Air Chief Marshal Sir Arthur Penrose Martyn Sanders,  (17 March 1898 – 8 February 1974) was a Royal Flying Corps pilot during the First World War and a senior Royal Air Force commander during the Second World War and the immediate post-war years.

RAF career
Born the son of a clergyman Henry Martyn Sanders and his wife Maud Mary (née Dixon), Sanders was educated at Haileybury before undergoing officer training at Sandhurst. Sanders was commissioned into the Northumberland Fusiliers in April 1916 but transferred to the Royal Flying Corps a few weeks later.
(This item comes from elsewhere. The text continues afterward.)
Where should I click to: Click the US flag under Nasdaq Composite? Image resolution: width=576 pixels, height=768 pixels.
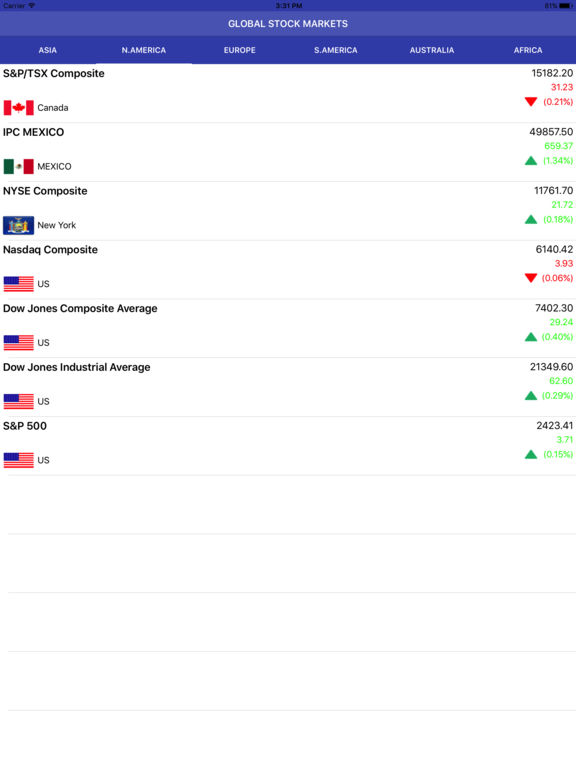19,284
He was a pilot on No 5 Squadron RFC and in May 1917 was wounded in a dogfight with German aircraft. As a result, he lost his arm but managed to land his aircraft. As result of his disability, Sanders was appointed to junior staff officer duties in the latter part of the war. On 1 April 1918, Sanders was transferred to the Royal Air Force along with his fellow Flying Corps officers.

Sanders remained in the RAF after the war and made steady progress through the ranks.  He served in a variety of staff and instructional roles, notably serving on the air staff of Aden Command in 1932 and 1933. He was promoted to group captain just prior to the outbreak of the Second World War.
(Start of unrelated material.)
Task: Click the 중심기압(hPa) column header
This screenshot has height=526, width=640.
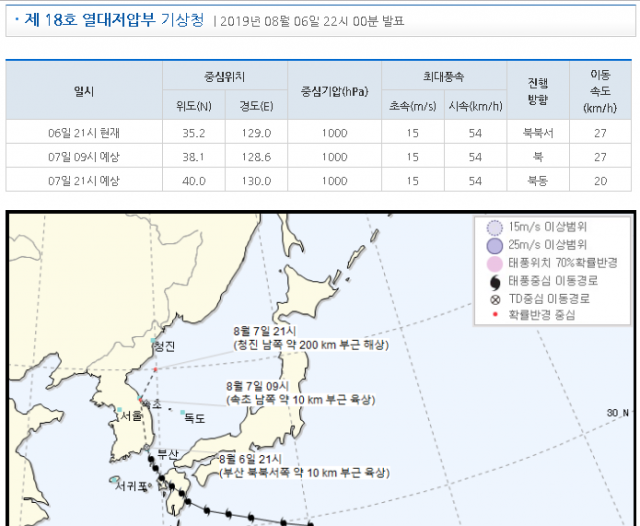Action: point(334,90)
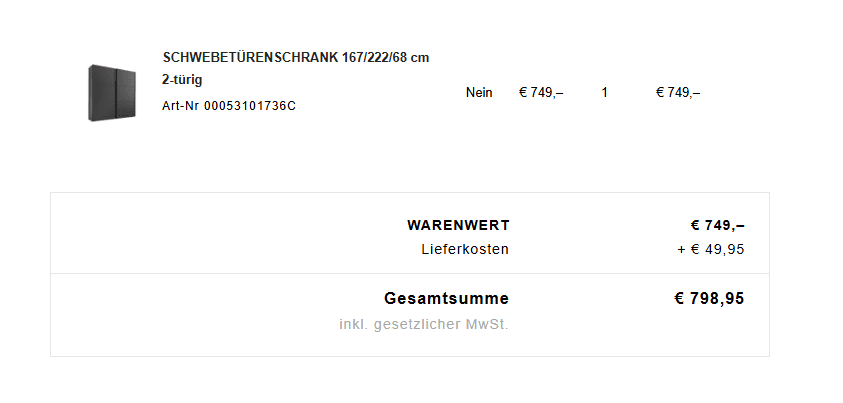
Task: Select the euro sign before 798,95
Action: (x=679, y=298)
During the Second World War, he first served on the staff of the RAF staff College where he was responsible for planning the first wartime course. In 1940 Sanders was appointed the Director of Ground Defence at the Air Ministry and his work was in part responsible for the establishment of the RAF Regiment in 1942. In late 1942 Sanders was appointed Assistant Chief of Staff (Air) at the Allied Force Headquarters and in January 1943 he took up post at Air Officer Administration at Bomber Command.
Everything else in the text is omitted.